Thursday, July 19, 2012

Suits Me- Diane Wood Middlebrook

Suits Me-Diane Wood Middlebrook

the facts
satisfaction: side
pages: 281
gender: F
nationality: USA
year: 1998
Non-fiction, Biography

A biography of Billy Tipton-an American jazz musician active in the Midwest, South and Northwest.

This is not a spoiler-Billy was born Dorothy Tipton but ze lived as a man all zir life as a bandleader and performer on stage. Ze was married to multiple women. This is a fascinating life story that provides a snapshot into a transgendered individual in early American history. I mean, Billy was born in 1917 and was in the public eye all throughout the 50s and 70s and I know of no other such biography or memoir that I can access through my local library system that covers such a life.

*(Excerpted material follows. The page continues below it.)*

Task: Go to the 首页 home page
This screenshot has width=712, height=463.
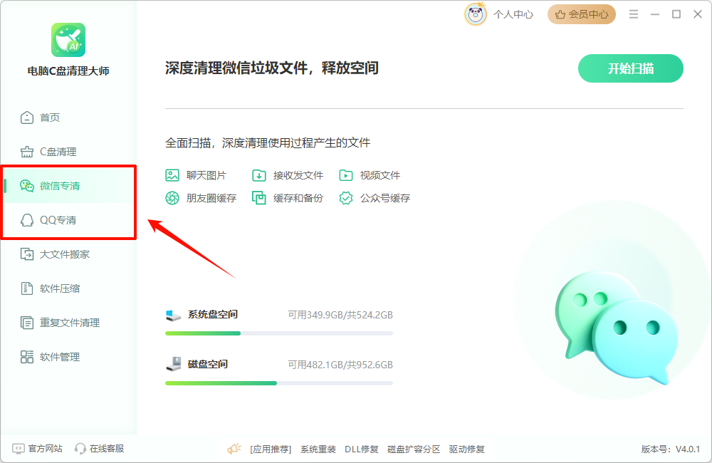Action: pyautogui.click(x=46, y=117)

My main problem though was of pronouns. All throughout the book I'm stuck thinking WHY THE SWITCHING!? Billy seems to never have switched-he lived as man. One justification given is that ze wrote letters to zir family who never seemed to really accept zir as a man which doesn't strike me /at all/ as a good justification. Ze wanted to keep in contact with the family ze loved? To me, what.a.surprise. instead of “perfect excuse to remind you that ze was once a little girl.” (I'm writing this review in this modern, new-fangled neutral pronoun but I wish Middlebrook had stuck to male pronouns.)

But even that wasn't as irritating as the fact that I saw no justification for the assertion that Billy wanted a dramatic reveal when ze died and the whole “Billy's life was all a performance” talk really, really bugged me. I felt like it was a dismissal of Billy's life as a performance. Sure Billy never seemed to identify as transgender but he acted in all ways (except the occasional family time) as a man during a time when transgenderism wasn't really a thing which doesn't merit mixed pronouns that felt disrespectful.

I found myself asking constantly why Middlebrook felt such.a.need to simplify what is actually incredibly complicated.

I recommend this to people who can see beyond the somewhat dated interpretations who is interested in queer history.